Atlanta Symphony Announces The Florence Kopleff Choral Administrator Chair
The Atlanta Symphony Orchestra has announced the creation of The Florence Kopleff Choral Administrator Chair in perpetuity as a tribute to American Contralto Florence Kopleff who died on July 24, 2012. The impact of Miss Kopleff - once called the "greatest living alto" by Time magazine - on American music and the Atlanta Symphony will be felt for generations to come. Jeffrey Baxter, current Choral Administrator for the Atlanta Symphony, longtime member of the ASO Chorus, and a friend of Miss Kopleff, will be the first holder of the chair.

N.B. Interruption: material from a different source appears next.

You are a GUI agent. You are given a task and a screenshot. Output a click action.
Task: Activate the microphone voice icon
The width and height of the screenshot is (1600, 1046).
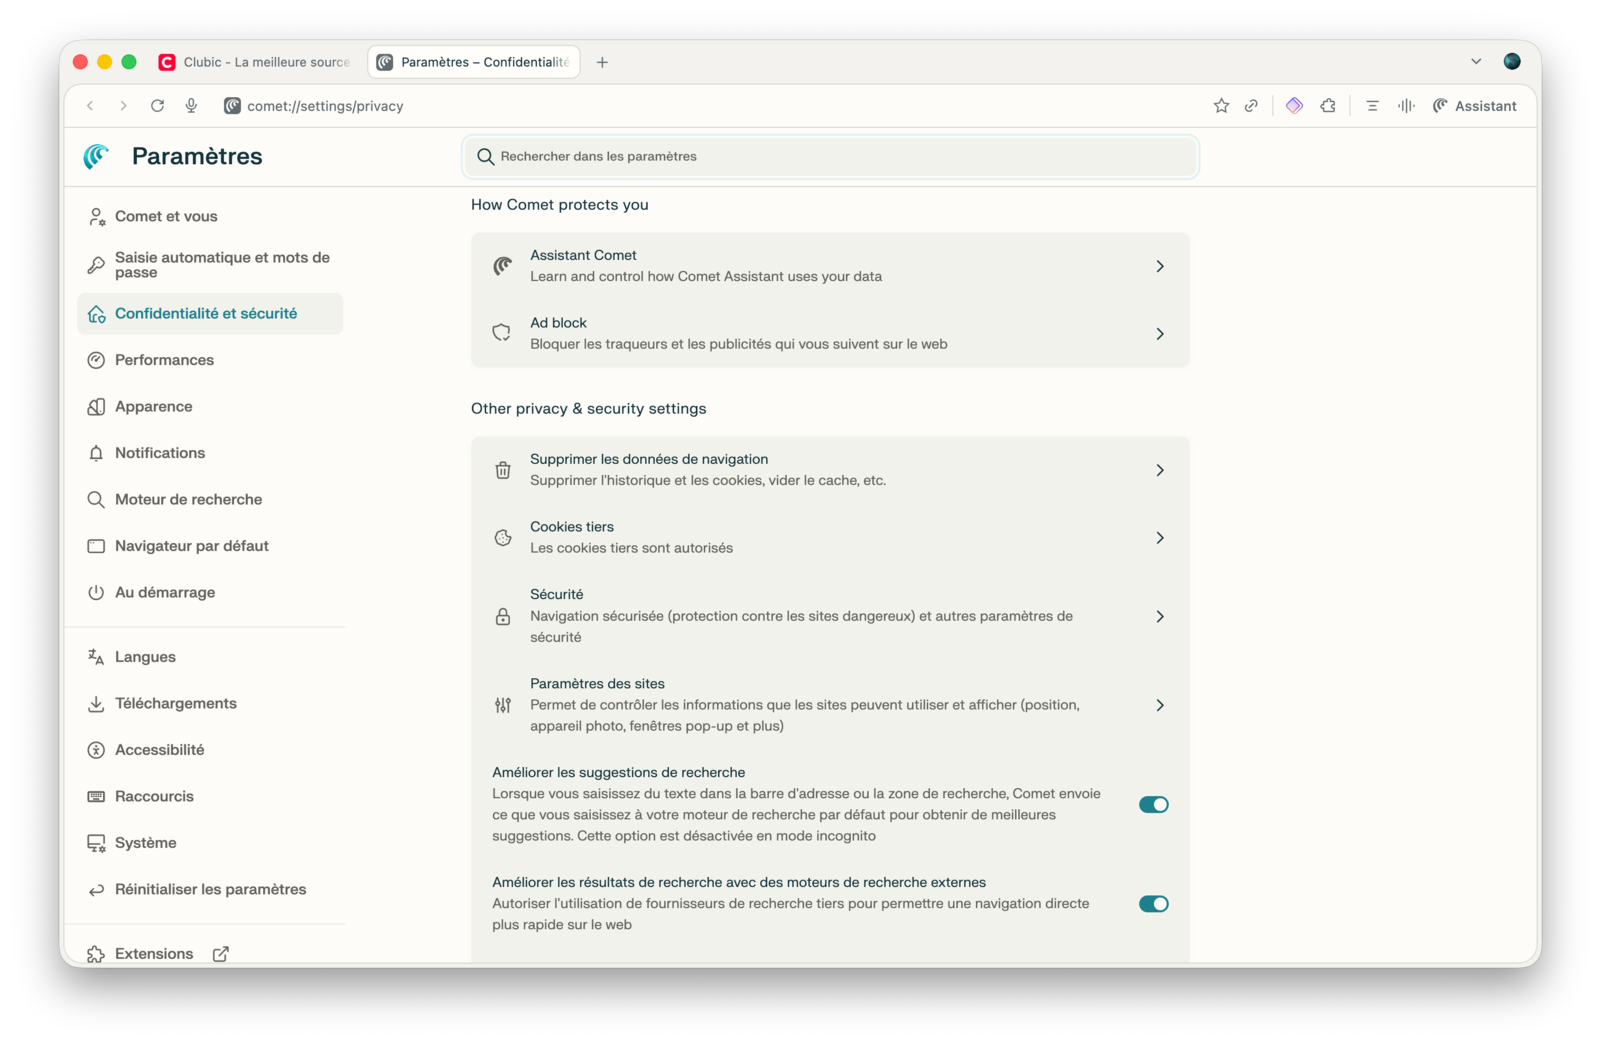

Miss Kopleff had always acknowledged the deep influence former Atlanta Symphony Orchestra Music Director Robert Shaw had on her life. She first met him in 1941, and was a mainstay of the Robert Shaw Chorale, having performed on every recording made by the group. It was Mr. Shaw who encouraged her to take private voice lessons, and fostered her love of literature, philosophy, poetry, and religion. "He made me the human being that I am," she said. At the urging of Mr. Shaw, Miss Kopleff came to Atlanta in 1968 to become Professor of Voice at Georgia State University, and also became the school's first Artist-in-Residence, a position she held for 30 years
Miss Kopleff also had an active solo career, having performed and recorded with renowned conductors such as George Szell, Charles Munch, Fritz Reinger, and Eugene Ormandy, and was soloist in multiple Grammy Award-winning recordings with the Robert Shaw Chorale. After moving to Atlanta, she began a long-lasting relationship with the Atlanta Symphony, with which she gave many memorable performances as soloist. During her long association with Mr. Shaw and the ASO Choruses, she gave innumerable group voice classes and also prepared transliterations of foreign-language texts.
"The passing of Florence Kopleff is especially poignant for me as someone who also sang under the baton of Robert Shaw," said Atlanta Symphony Orchestra President Stanley E. Romanstein. "The spirit and energy she embodied a singer and teacher was contagious, and her dedication to our ASO Chorus is particularly special to the Orchestra. By naming this Chair in her honor, we are ensuring her legacy will live on for generations to come."
"Florence Kopleff was a supreme artist, a gifted educator, and a remarkable human being. She gave so much of herself and her talent to others. Her singing and teaching changed lives," said Atlanta Symphony Orchestra Director of Choruses Norman Mackenzie. "Florence loved and nurtured the
Atlanta Symphony Orchestra Chorus, and our members returned that love and devotion. I find it particularly fitting that we are creating The Florence Kopleff Choral Administrator Chair, and I am thrilled my dear friend and colleague, Jeff Baxter, a close associate of both Florence and Robert Shaw, will be the first holder of this chair."
Miss Kopleff taught hundreds of singers in her 30 years at Georgia State University, where she was honored with the Alumni Distinguished Professor Award in 1982. "Music is my religion," she said. "I don't have a family or a business to leave to the world, so my music, which is my life's work, will be my testament."